Putin using Trump ties as ‘legitimisation’ in Russia, exiled opponent Khodorkovsky says

February 21, 2025

FRANCE 24’ Marc Perelman spoke to exiled Russian opponent Mikhail Khodorkovsky, who was jailed for a decade until he was pardoned by President Vladimir Putin in 2013. Over the past few weeks, Putin and his US counterpart Donald Trump have spoken to each other and agreed to work toward ending the war in Ukraine – a huge diplomatic shift after years of tensions. Putin “has presented this in the country as his legitimisation; a breakthrough in Russia’s international isolation”, Khodorkovsky said. 

After suffering “a series of strong blows” at the start of the full-scale Russian invasion of Ukraine, Khodorkovsky said, Putin now sees an opportunity: “not only to eliminate those problems with the US, but to move forward where he wants to go; that is to be on equal footing and have cooperation with the US”.

“Whether Trump wants to engage in that exactly as Putin does, I don’t know,” he cautioned.

Negotiations without Kyiv would be ‘a big mistake’

The US and Russia plan to appoint high-level teams to negotiate the end of the war in Ukraine, US Secretary of State Marco Rubio said at the end of key talks in Saudi Arabia this week that excluded Kyiv. 

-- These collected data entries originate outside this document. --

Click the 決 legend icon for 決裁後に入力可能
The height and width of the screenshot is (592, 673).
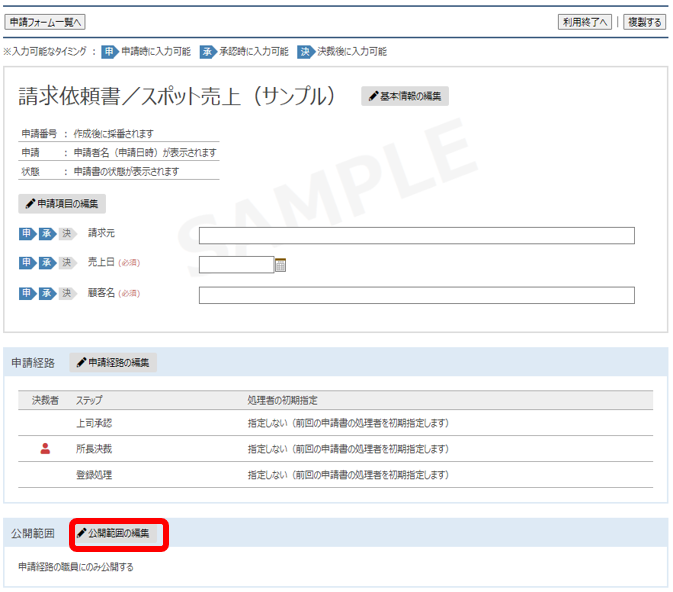305,51
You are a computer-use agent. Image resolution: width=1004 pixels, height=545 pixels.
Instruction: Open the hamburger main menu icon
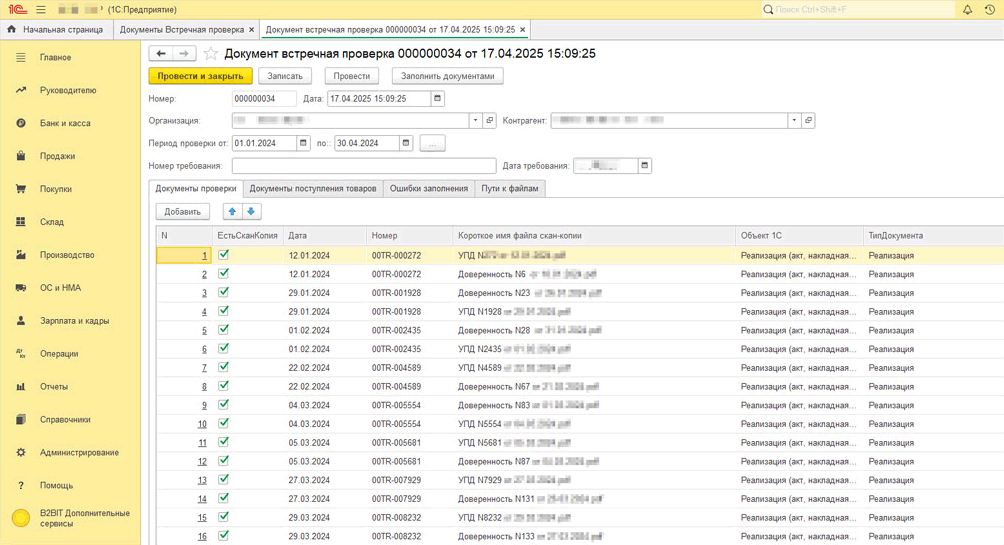41,10
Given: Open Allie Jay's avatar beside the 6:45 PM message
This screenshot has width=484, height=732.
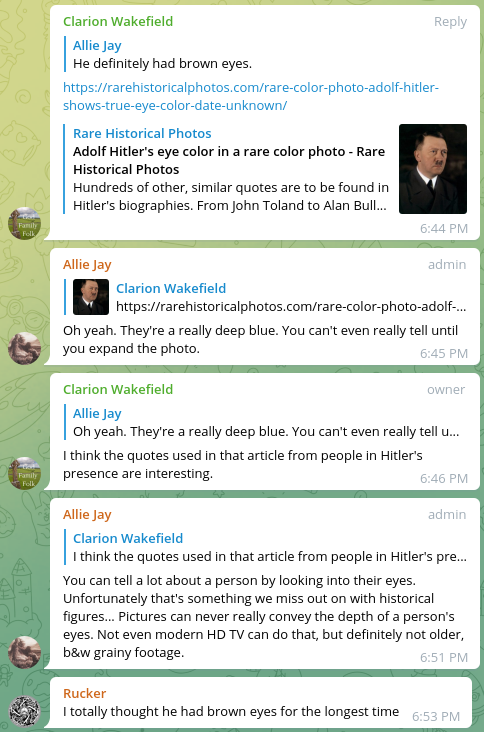Looking at the screenshot, I should click(24, 348).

“If Trump conducts negotiations and signs an agreement without the participation of Ukraine and the West, that will, in my view, be a big mistake,” Khodorkovsky said. “Because to implement such agreements will be impossible. Agreements have to be implemented by Ukraine and have to be guaranteed by European countries”. 

Could the prospect of Ukraine ceding territories to Russia also weaken the Russian opposition’s hand?

“The main weakening of the opportunities of the opposition took place when Western countries, including European countries and the US, reacted with too little, too late in response to Putin’s aggression,” Khodorkovsky asserted. “If the reaction had been in 2023, Putin would have lost everything that he had conquered and as a result of that would have probably lost power.”

Once Russia’s richest man as head of the Yukos oil company, Khodorkovsky now lives in exile in London, where he has become a staunch Putin critic. “Quite frequently I receive reports or messages that in the Kremlin list of enemies, I am number one or number two,” he said.